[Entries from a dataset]
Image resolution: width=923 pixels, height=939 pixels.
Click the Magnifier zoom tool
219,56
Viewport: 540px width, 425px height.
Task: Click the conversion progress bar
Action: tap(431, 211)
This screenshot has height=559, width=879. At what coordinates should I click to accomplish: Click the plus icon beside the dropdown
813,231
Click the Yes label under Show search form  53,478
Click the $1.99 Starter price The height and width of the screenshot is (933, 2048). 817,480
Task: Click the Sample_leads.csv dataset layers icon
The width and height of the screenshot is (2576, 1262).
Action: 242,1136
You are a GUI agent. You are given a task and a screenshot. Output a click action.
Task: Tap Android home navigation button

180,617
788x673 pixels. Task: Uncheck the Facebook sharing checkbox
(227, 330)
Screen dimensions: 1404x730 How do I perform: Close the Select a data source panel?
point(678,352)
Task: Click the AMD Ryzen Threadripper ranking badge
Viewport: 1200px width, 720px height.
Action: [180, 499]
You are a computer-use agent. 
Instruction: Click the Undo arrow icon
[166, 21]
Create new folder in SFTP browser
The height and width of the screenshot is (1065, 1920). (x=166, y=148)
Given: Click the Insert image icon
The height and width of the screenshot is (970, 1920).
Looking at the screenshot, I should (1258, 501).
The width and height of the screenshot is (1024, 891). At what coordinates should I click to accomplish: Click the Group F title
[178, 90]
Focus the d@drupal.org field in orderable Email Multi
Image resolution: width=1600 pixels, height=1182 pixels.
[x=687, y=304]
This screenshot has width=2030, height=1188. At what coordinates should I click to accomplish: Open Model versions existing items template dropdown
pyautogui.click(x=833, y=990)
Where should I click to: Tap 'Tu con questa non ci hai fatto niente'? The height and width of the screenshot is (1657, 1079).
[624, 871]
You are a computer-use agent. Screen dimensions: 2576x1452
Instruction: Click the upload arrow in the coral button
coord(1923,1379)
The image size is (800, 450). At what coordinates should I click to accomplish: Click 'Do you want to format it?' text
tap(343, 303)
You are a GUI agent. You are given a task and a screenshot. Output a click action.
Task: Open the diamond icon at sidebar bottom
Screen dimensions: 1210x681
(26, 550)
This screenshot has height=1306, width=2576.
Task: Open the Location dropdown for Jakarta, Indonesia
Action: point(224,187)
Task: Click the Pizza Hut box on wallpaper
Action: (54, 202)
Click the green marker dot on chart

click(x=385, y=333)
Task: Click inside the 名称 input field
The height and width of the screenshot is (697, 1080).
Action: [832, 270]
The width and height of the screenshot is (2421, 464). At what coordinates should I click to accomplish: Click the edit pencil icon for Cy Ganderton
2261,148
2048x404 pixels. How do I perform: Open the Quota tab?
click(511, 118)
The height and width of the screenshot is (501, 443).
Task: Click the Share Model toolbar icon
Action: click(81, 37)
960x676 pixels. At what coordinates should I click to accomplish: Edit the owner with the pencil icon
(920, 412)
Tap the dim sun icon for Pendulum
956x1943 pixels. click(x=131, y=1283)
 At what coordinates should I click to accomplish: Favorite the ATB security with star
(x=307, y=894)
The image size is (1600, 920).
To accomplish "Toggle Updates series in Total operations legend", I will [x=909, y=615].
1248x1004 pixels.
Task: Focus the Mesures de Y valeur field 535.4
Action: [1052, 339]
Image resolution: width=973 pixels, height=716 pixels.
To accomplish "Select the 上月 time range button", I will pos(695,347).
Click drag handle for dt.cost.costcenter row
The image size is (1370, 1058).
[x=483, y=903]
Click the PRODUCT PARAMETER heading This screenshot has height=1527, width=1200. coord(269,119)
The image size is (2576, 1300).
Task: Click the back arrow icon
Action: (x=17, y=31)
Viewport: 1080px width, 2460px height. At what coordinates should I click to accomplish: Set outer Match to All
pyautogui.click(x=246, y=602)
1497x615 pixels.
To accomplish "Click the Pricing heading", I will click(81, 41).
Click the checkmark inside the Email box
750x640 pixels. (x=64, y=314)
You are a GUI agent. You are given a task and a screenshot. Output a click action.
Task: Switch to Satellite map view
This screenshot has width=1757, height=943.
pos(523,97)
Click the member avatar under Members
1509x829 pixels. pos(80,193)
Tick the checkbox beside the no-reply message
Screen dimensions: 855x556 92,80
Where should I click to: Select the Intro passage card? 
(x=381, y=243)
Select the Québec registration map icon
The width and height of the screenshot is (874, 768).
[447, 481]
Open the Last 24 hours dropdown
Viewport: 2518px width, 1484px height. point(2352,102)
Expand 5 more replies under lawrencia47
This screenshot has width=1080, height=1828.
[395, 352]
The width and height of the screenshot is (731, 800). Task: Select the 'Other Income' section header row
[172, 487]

Problem statement — Copy the listing word for word, starting at the line with "Given: Click the Insert image icon" and ending with the line with "956x1943 pixels. click(x=131, y=1283)", including both of those lines.

Correct answer —
Given: Click the Insert image icon
The height and width of the screenshot is (970, 1920).
Looking at the screenshot, I should (1258, 501).
The width and height of the screenshot is (1024, 891). At what coordinates should I click to accomplish: Click the Group F title
[178, 90]
Focus the d@drupal.org field in orderable Email Multi
Image resolution: width=1600 pixels, height=1182 pixels.
[x=687, y=304]
This screenshot has width=2030, height=1188. At what coordinates should I click to accomplish: Open Model versions existing items template dropdown
pyautogui.click(x=833, y=990)
Where should I click to: Tap 'Tu con questa non ci hai fatto niente'? The height and width of the screenshot is (1657, 1079).
[624, 871]
You are a computer-use agent. Screen dimensions: 2576x1452
Instruction: Click the upload arrow in the coral button
coord(1923,1379)
The image size is (800, 450). At what coordinates should I click to accomplish: Click 'Do you want to format it?' text
tap(343, 303)
You are a GUI agent. You are given a task and a screenshot. Output a click action.
Task: Open the diamond icon at sidebar bottom
Screen dimensions: 1210x681
(26, 550)
This screenshot has height=1306, width=2576.
Task: Open the Location dropdown for Jakarta, Indonesia
Action: point(224,187)
Task: Click the Pizza Hut box on wallpaper
Action: (54, 202)
Click the green marker dot on chart

click(x=385, y=333)
Task: Click inside the 名称 input field
The height and width of the screenshot is (697, 1080).
Action: [832, 270]
The width and height of the screenshot is (2421, 464). At what coordinates should I click to accomplish: Click the edit pencil icon for Cy Ganderton
2261,148
2048x404 pixels. How do I perform: Open the Quota tab?
click(511, 118)
The height and width of the screenshot is (501, 443).
Task: Click the Share Model toolbar icon
Action: click(81, 37)
960x676 pixels. At what coordinates should I click to accomplish: Edit the owner with the pencil icon
(920, 412)
Tap the dim sun icon for Pendulum
956x1943 pixels. click(x=131, y=1283)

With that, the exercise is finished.